Monte Carlo Or Bust

| 0 Comments

We have taken a look at a few different ways to numerically approximate the integrals of functions now[1][2][3], all of which have involved exactly integrating simple approximations of those functions over numerous small intervals. Whilst this is an appealing strategy, as is so often the case with numerical computing it is not the only one.
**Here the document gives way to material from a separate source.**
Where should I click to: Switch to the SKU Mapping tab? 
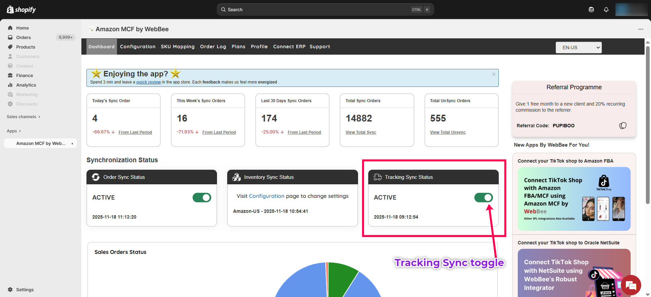[178, 47]
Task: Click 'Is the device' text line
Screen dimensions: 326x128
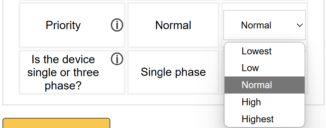Action: tap(63, 59)
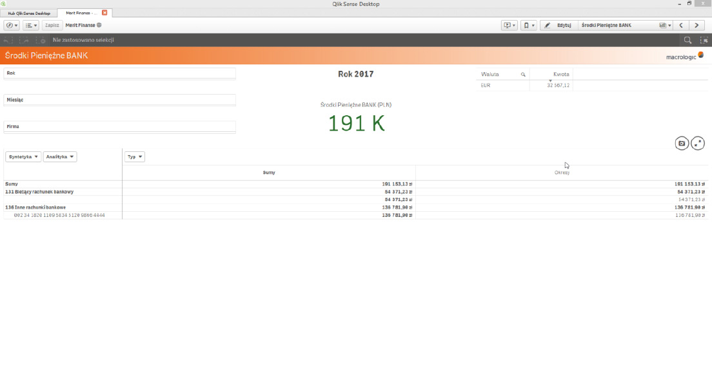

Probabilities And Integrals

There's a close relationship between calculus and probability theory, with integrals involving the probability density functions, or PDFs, of continuous probability distributions yielding both the probabilities that their observed values will fall within particular intervals and the expected values of functions evaluated at those observed values.
Of particular utility when it comes to numerically approximating integrals are expectations for the uniform distribution, which take the form
\[ \begin{align*} &U \sim U(a,b)\\ &\mathrm{E}[f(U)] = \int_a^b u_{a,b}(x) \times f(x) \; \mathrm{d}x = \int_a^b \frac{1}{b-a} \times f(x) \; \mathrm{d}x = \frac{1}{b-a} \times \int_a^b f(x) \; \mathrm{d}x \end{align*} \]
and so
\[ \int_a^b f(x) \; \mathrm{d}x = (b-a) \times \mathrm{E}[f(U)] = \mathrm{E}[(b-a) \times f(U)] \]
Now on the face of it we've just found a different way of expressing an integral, but we can rewrite the expectation as the limit of the mean of a sample as its size increases with
\[ \mathrm{E}[(b-a) \times f(U)] = \lim_{n\to\infty} \frac1n \times \sum_{i=1}^n (b-a) \times f\left(u_i\right) \]
where \(\sum\) is the summation sign and each \(u_i\) is an observation of a \(U(a,b)\) distributed random variable. We might therefore expect that, for sufficiently large \(n\), we can approximate the integral with
\[ \int_a^b f(x) \; \mathrm{d}x \approx \frac1n \times \sum_{i=1}^n (b-a) \times f\left(u_i\right) \]
This is known as the Monte Carlo integration algorithm since, like the famed casinos, it depends upon randomness for its operation.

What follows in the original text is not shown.